TEXTO DE LECTURA>
======
Harry Potter divinizado

Con ayudar quiero decir eso, ayudar. No les pido milagros a los héroes de mis historias ni obligo a nadie a creer en ellos. Sé que no existen y que no existieron, aunque, para entendernos mejor, es como si hubiesen existido: como si algo de ellos permaneciera en mí. Así lo dice el filósofo Georges Santayana:

La religión y la poesía son idénticas en esencia y solo difieren en el modo en que se relacionan con los asuntos prácticos. Se llama religión a la poesía cuando ‘interviene’ en la vida y la religión, cuando simplemente ‘sobreviene’ en la vida, no puede ser otra cosa que poesía.

***

86836431_130768258229776_3797710993379819520_n

Sansa Stark, señora y protectora

En la cristiandad, ni siquiera a los niños se les evita el relato de la Pasión de Jesús, donde se narra su martirio y su muerte. Del mismo modo, en la ficción tampoco se evade el dolor. Si así fuera, ¿qué sentido tendría? En este fragmento de una carta a Max Brod, dice Franz Kafka:

Si el libro que estamos leyendo no nos obliga a despertarnos como un puñetazo en la cara, ¿para qué molestarnos en leerlo? ¿Para que nos haga felices, como dice tu carta? Cielo santo, ¡seríamos igualmente felices si no tuviéramos ningún libro! Los libros que nos hagan felices podríamos escribirlos nosotros mismos, si no nos quedara otro remedio. Lo que necesitamos son libros que nos golpeen como una desgracia dolorosa, como la muerte de alguien a quien queríamos más que a nosotros mismos, libros que nos hagan sentirnos desterrados a los bosques más remotos, lejos de toda presencia humana, algo semejante al suicidio.

No sé si tanta intensidad sea necesaria, intrínseca a todos los buenos libros (y, por extensión, a todas las grandes ficciones), y tampoco sé si sea siempre saludable. Sin embargo, era lo que buscaba Kafka como lector y, por supuesto, fue lo que ofreció como autor. Kafka era, si cabe el símil, una especie de Daniel Alcides Carrión de la literatura, a quien le calza esta reflexión del historiador Alexandr Revalsk:

Un personaje de Bulgákiv, en su Cábala de los beatos, dice: ‘He pecado toda la vida. He sido actriz’. Es la conciencia del carácter pecador del arte. De lo inmoral de su esencia. De este asomarse en las vidas ajenas. Pero el arte es como el suero de un infectado: puede convertirse en la vacuna para otra experiencia.
======
REGISTROS DE DATOS>
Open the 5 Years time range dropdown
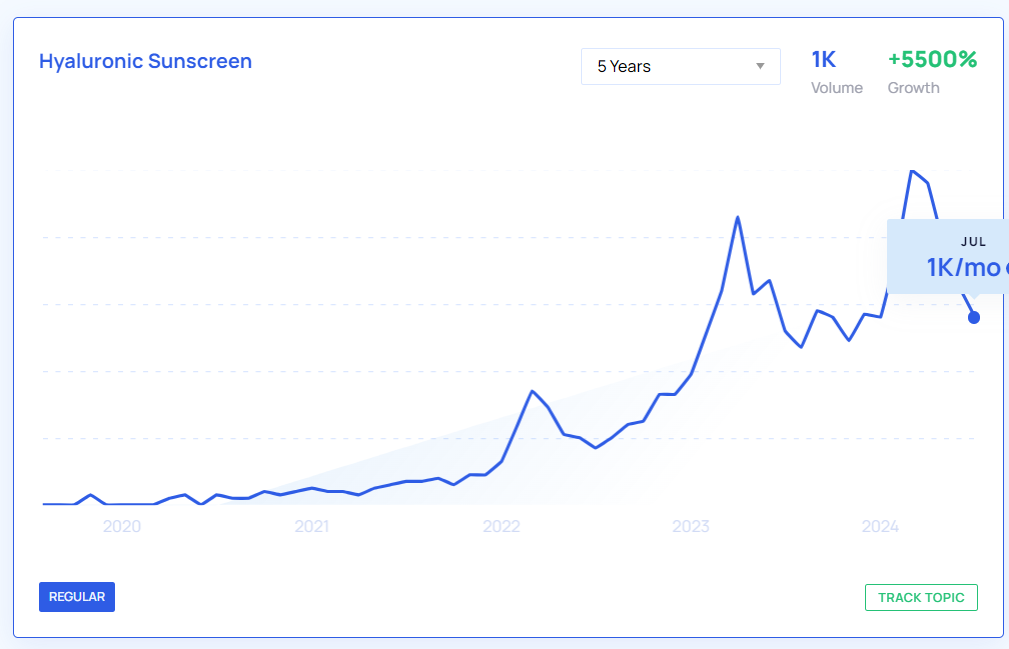 680,67
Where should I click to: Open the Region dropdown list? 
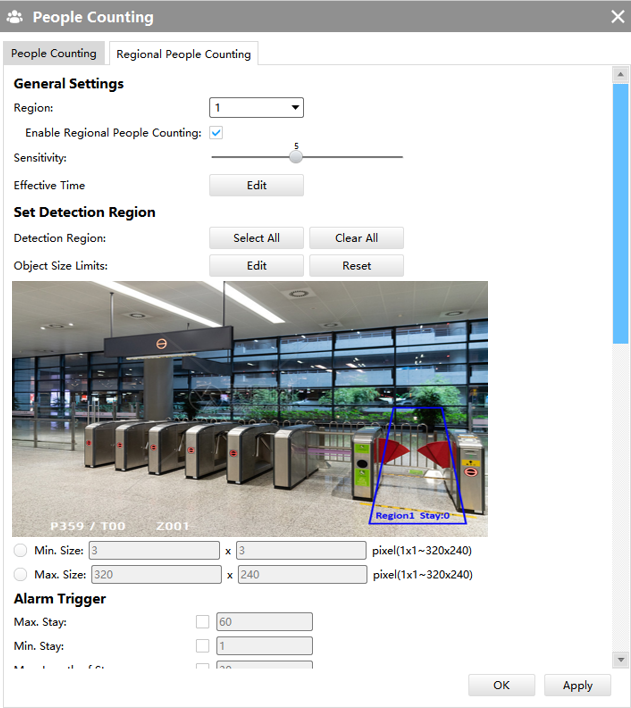tap(256, 108)
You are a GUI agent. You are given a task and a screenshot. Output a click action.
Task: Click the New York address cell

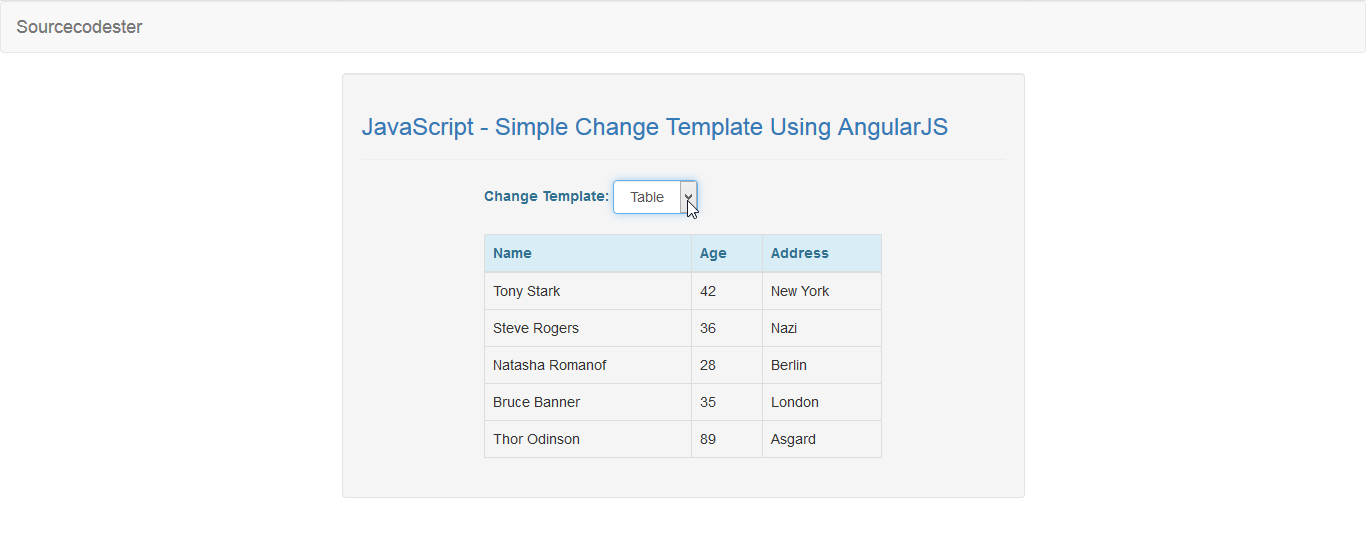(822, 291)
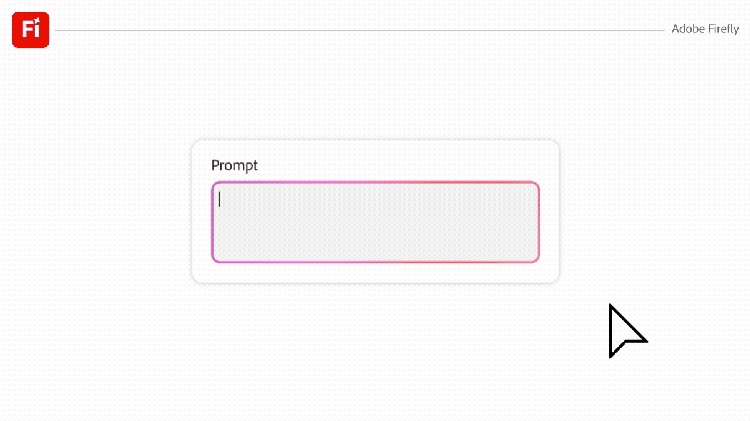Image resolution: width=750 pixels, height=421 pixels.
Task: Click the "Prompt" label above the field
Action: [x=234, y=165]
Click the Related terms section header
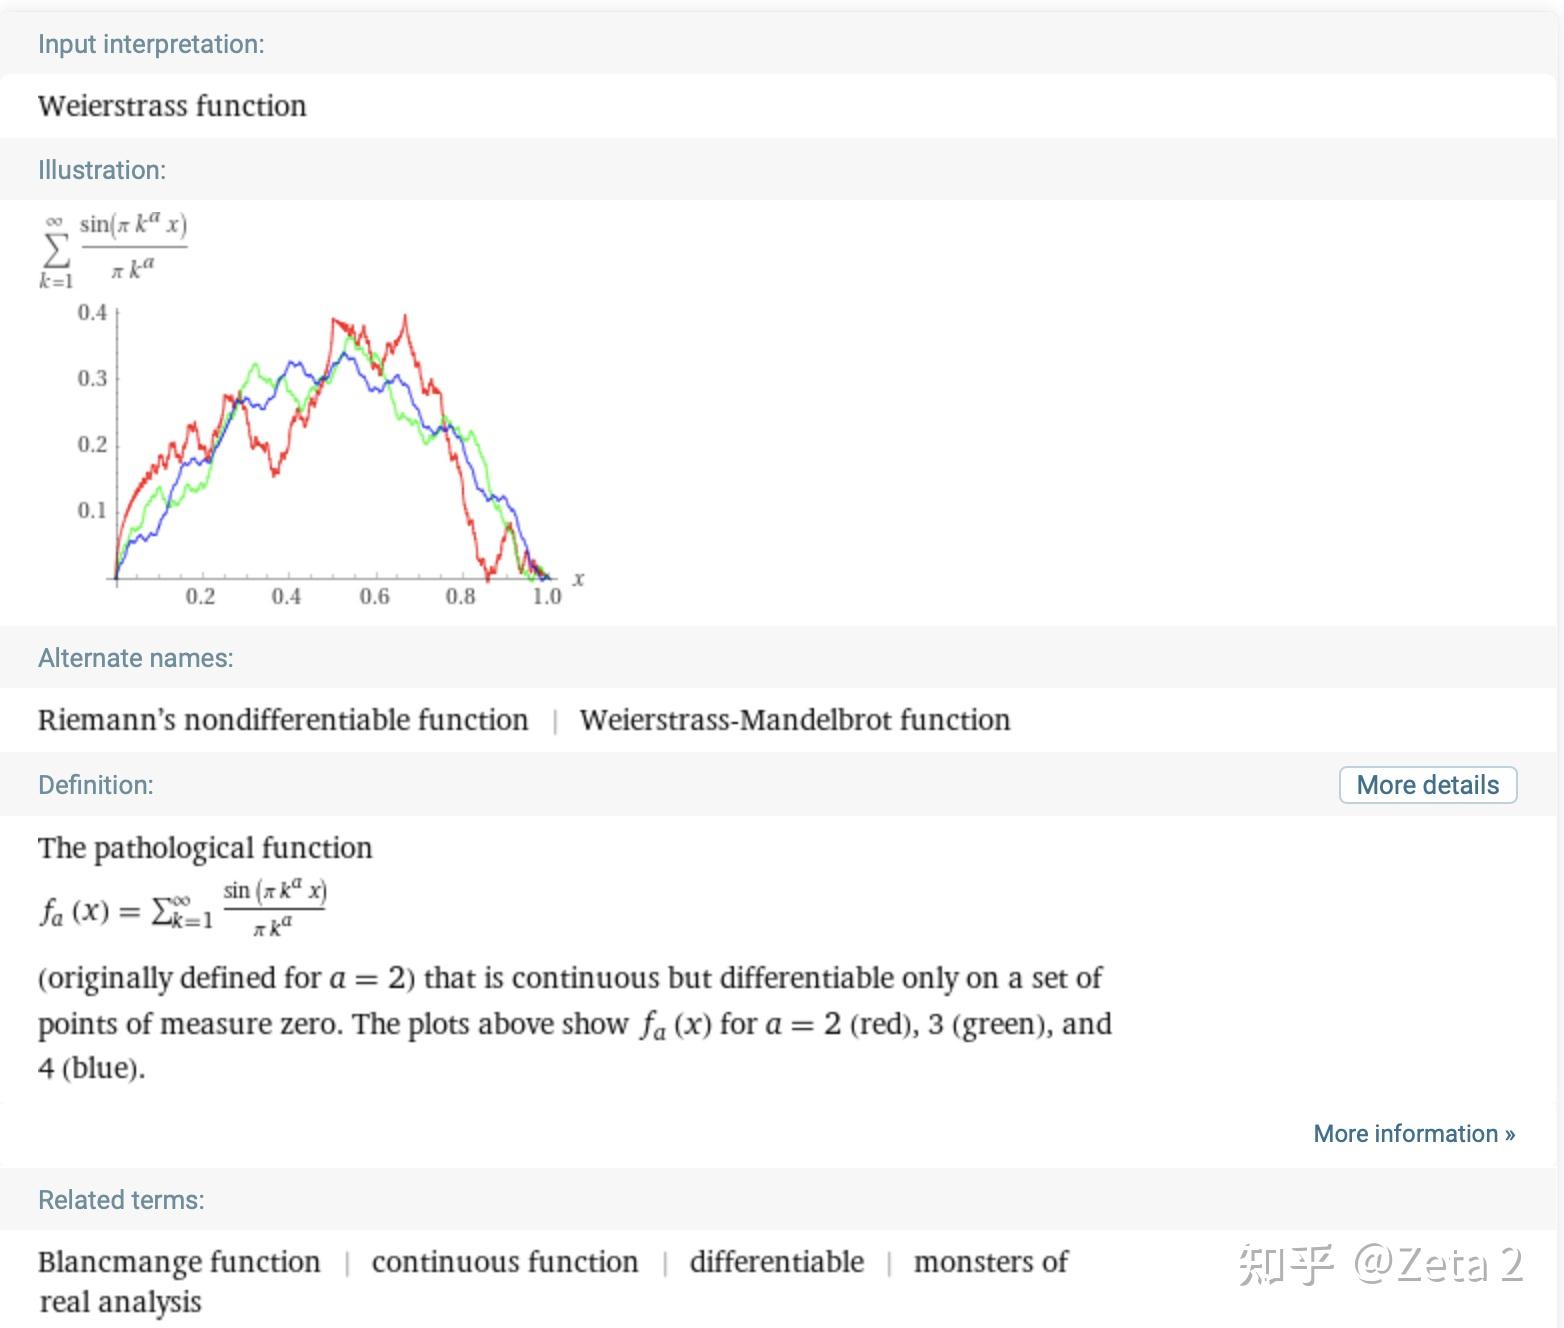 point(121,1200)
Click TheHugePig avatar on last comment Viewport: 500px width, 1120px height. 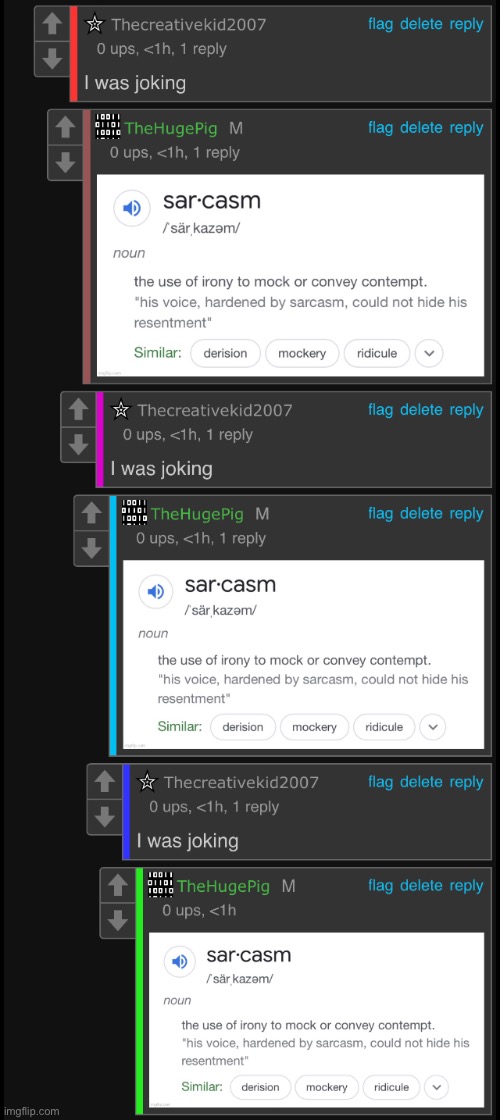161,885
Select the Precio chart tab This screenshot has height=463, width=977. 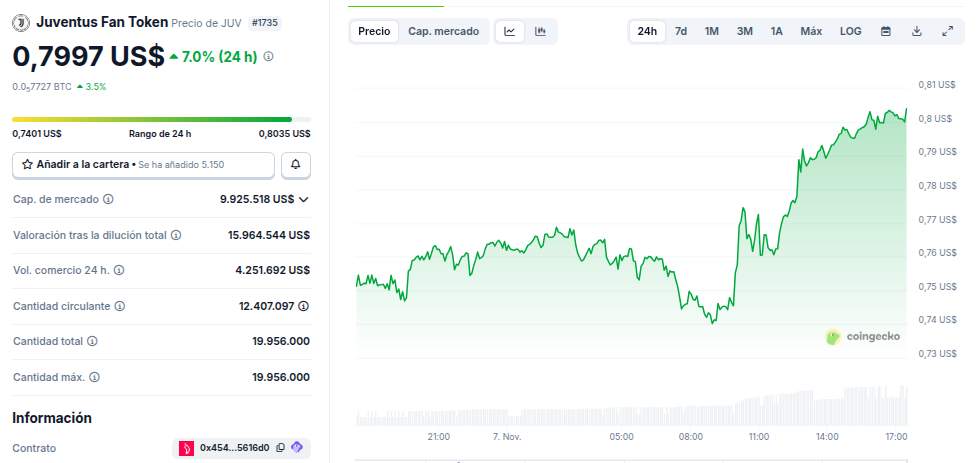coord(374,32)
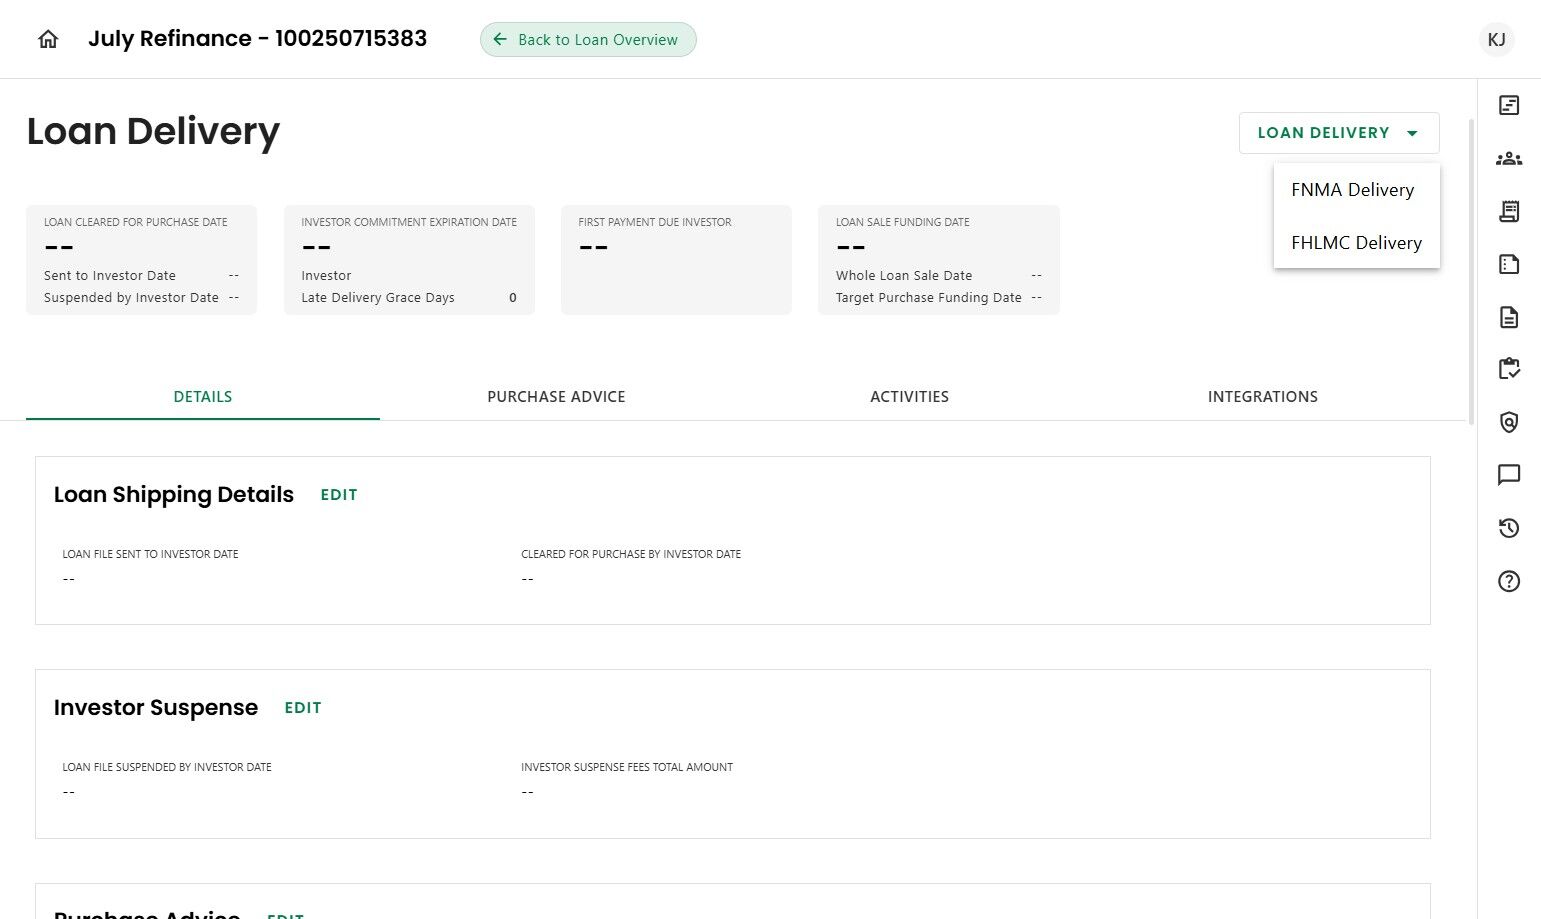Click the home icon
Viewport: 1541px width, 919px height.
(x=48, y=39)
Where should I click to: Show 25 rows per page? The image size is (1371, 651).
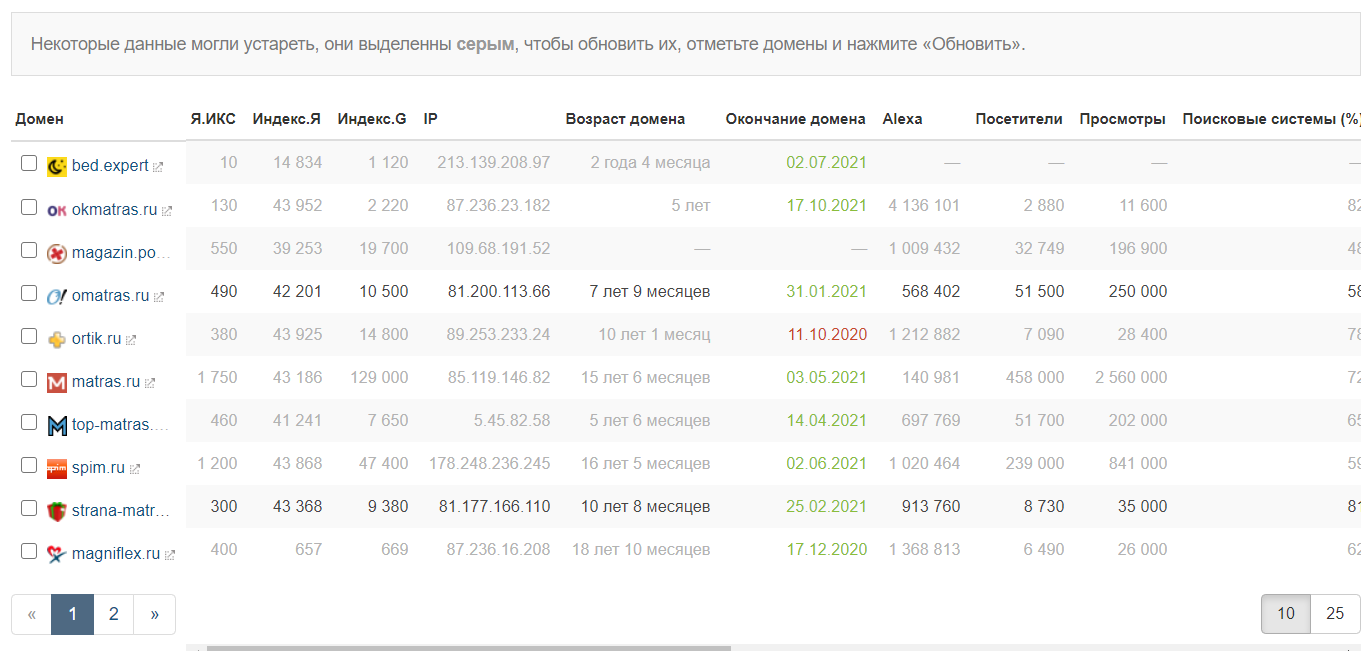coord(1334,614)
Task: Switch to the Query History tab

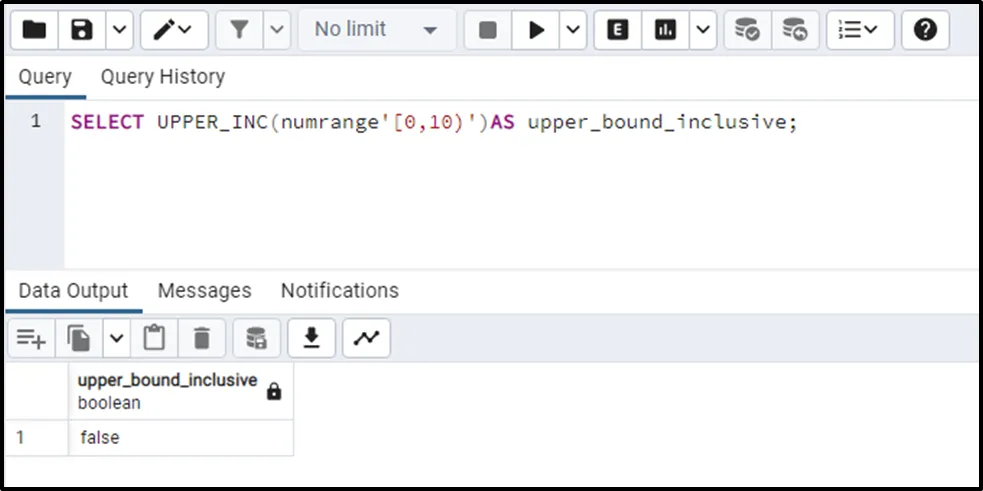Action: click(162, 77)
======
TAREAS PROPUESTAS>
(A) Señala si cada afirmación concuerda con el texto sobre ficción y religión. Responde sí o no y cita las palabras del texto que lo deciden.
(i) Santayana sostiene que la religión y la poesía son idénticas en esencia.
(ii) El autor asegura que la intensidad que pedía Kafka es intrínseca a todos los buenos libros.
(iii) El fragmento citado de Kafka pertenece a una carta dirigida a Max Brod.
(B) Retoma el texto sobre ficción y religión a partir de su última oración.

TAREAS RESUELTAS>
(A)
(i) Sí: «La religión y la poesía son idénticas en esencia».
(ii) No: «No sé si tanta intensidad sea necesaria, intrínseca a todos los buenos libros».
(iii) Sí: «En este fragmento de una carta a Max Brod, dice Franz Kafka».

(B)
***

mlinehamart

Vitral de Bojack Horseman diseñado por MLinehamArt

Las ficciones no solo nos aproximan al abismo, sino que también pueden revelarnos que ese mismo dolor, que nos hacía sentir solos porque lo creíamos únicamente nuestro, nos hermana con los demás. Así lo dice James Baldwin:

Uno cree que su pena y su angustia no tienen precedentes en la historia del mundo, pero luego uno lee. Fueron Dostoievski y Dickens quienes me enseñaron que aquello que más me atormentaba era precisamente lo que me conectaba con las demás personas que estaban o estuvieron vivas. Sólo si encaramos esas heridas abiertas en nosotros mismos podemos comprenderlas en los demás.

Dostoievski y Dickens, por supuesto, pero también otros muchos escritores, poetas y dramaturgos, así como los directores y guionistas de las películas y series que más nos han marcado a lo largo de nuestra vida, aquellos que nos legaron personajes, escenas y diálogos que ahora forman parte de nuestra liturgia personal. Yo escribo esto, por ejemplo, porque hace algunos días terminé de ver Bojack Horseman. Había intentado verla hace un año y medio, pero mi recién diagnosticado trastorno de ansiedad y mi ya mencionada aversión al sufrimiento me sugirieron evitarla. Quienes la seguían estaban seguros de que el final iba a doler. Estuve dudando si atreverme o no, pero empecé a verla y ya no pude parar: hasta el final con Bojack, aunque doliera, que para eso, también, están las ficciones.

 

________________________________________________________________________________

*El fragmento de Kafka pertenece a una carta dirigida a su amigo Max Brod, reproducida luego innumerables veces. La leí por última vez en Contra la lectura, de Mikita Brottman, un ensayo cuyas páginas finales tuve muy presentes al escribir esta nota.

*La reflexión del historiador Alexandr Revalsk fue recogida por la periodista bielorrusa Svetlana Alexiévich, Premio Nobel de Literatura, en su crónica coral Voces de Chernóbil.

*La cita de James Baldwin llegó a mí gracias a la antropóloga Sandra Rodríguez.